Søren Ziebe, Ph.D., D.Sc., Anne Loft, M.D., Betina B. Povlsen, M.Sc., Karin Erb, M.Sc., Inge Agerholm, Ph.D., Michael Aasted, M.D., Anette Gabrielsen, M.Sc., Christina Hnida, Ph.D., Dorit P. Zobel, Ph.D., Bibi Munding, M.Sc., Susanne H. Bendz, Ph.D., Sarah A. Robertson, Ph.D.

Volume 99, Issue 6, Pages 1600-1609.e2, May 2013


To evaluate the effect of granulocyte-macrophage colony-stimulating factor (GM-CSF) in embryo culture medium on ongoing implantation rate (OIR).

Multicenter, randomized, placebo-controlled, double-blinded prospective design.

Fourteen Scandinavian fertility clinics.

A total of 1,332 women with indication for in vitro fertilization or intracytoplasmic sperm injection; 1,149 received embryo transfer (GM-CSF: n = 564; control: n = 585).

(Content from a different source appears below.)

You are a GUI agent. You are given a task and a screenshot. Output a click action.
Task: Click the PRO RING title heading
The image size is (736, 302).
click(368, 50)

Oocytes were fertilized, and embryos cultured and transferred in control medium or test medium containing 2 ng/mL GM-CSF.

Main Outcome Measure(s):
OIR at gestational week 7, with follow-up at week 12 and birth.

At week 7, OIRs were 23.5% (GM-CSF), and 20.0% (control) (odds ratio [OR] 1.26, 95% confidence interval [CI] 0.91–1.75). At week 12, OIRs were 23.0% (GM-CSF) and 18.7% (control) (OR 1.35, 95% CI 1.06–1.72), and live birth rates were 28.9% and 24.1%, respectively (OR 1.35, 95% CI 1.03–1.78). The effect of GM-CSF was influenced by the human serum albumin concentration in the medium. Birth weight and abnormality incidence were similar in both groups. Exploratory analyses showed that GM-CSF increased OIR in women with previous miscarriage, especially in women with more than one miscarriage.

Addition of GM-CSF to embryo culture medium elicits a significant increase in survival of transferred embryos to week 12 and live birth. Our results are consistent with a protective effect of GM-CSF on culture-induced embryo stress. GM-CSF may be particularly efficacious in women with previous miscarriage.

Clinical Trial Registration Number:

  • Cindy Farquhar

    Dear Sirs

    We are writing with regard to the following paper as we have concerns that the statistical analysis and subsequent conclusions are incorrect.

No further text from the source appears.